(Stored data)
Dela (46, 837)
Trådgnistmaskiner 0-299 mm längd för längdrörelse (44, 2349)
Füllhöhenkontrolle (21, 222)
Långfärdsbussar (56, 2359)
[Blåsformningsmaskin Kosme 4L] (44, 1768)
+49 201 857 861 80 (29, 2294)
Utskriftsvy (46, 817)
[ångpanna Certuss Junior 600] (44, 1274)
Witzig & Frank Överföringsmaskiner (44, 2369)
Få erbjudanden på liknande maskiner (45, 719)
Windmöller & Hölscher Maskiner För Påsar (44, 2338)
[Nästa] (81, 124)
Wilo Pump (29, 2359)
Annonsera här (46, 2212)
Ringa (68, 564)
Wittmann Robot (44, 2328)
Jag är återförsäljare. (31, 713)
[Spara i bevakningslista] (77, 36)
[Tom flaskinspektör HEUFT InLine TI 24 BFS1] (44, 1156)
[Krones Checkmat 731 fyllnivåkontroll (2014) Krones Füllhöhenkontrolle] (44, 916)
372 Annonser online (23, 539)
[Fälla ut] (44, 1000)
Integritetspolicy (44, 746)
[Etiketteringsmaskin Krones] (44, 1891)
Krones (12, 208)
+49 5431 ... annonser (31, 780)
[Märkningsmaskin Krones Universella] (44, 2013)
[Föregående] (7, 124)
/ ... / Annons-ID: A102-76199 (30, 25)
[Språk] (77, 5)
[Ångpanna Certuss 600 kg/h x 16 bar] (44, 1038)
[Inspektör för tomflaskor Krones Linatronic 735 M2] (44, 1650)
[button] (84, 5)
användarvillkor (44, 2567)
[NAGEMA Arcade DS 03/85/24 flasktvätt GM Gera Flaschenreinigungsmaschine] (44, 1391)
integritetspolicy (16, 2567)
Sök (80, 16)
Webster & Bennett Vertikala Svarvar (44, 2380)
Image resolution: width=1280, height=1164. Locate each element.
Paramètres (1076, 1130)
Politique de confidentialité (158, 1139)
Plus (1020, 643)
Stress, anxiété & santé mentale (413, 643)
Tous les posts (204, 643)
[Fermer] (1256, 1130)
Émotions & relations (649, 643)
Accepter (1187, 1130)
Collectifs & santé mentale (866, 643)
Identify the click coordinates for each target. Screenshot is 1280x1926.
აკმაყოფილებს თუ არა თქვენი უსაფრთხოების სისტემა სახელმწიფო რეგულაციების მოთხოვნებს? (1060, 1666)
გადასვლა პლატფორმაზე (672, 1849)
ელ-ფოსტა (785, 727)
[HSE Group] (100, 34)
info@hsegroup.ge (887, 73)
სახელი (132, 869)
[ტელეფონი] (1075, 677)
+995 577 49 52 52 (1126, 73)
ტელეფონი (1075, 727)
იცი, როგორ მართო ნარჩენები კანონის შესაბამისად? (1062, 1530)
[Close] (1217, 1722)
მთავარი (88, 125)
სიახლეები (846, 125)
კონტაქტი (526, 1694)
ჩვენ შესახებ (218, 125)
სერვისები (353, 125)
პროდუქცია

● **ACTION ITEM**
The answer should be a number alone: how many lines of the entries hold the word "Krones"?

● **ANSWER SPACE**
5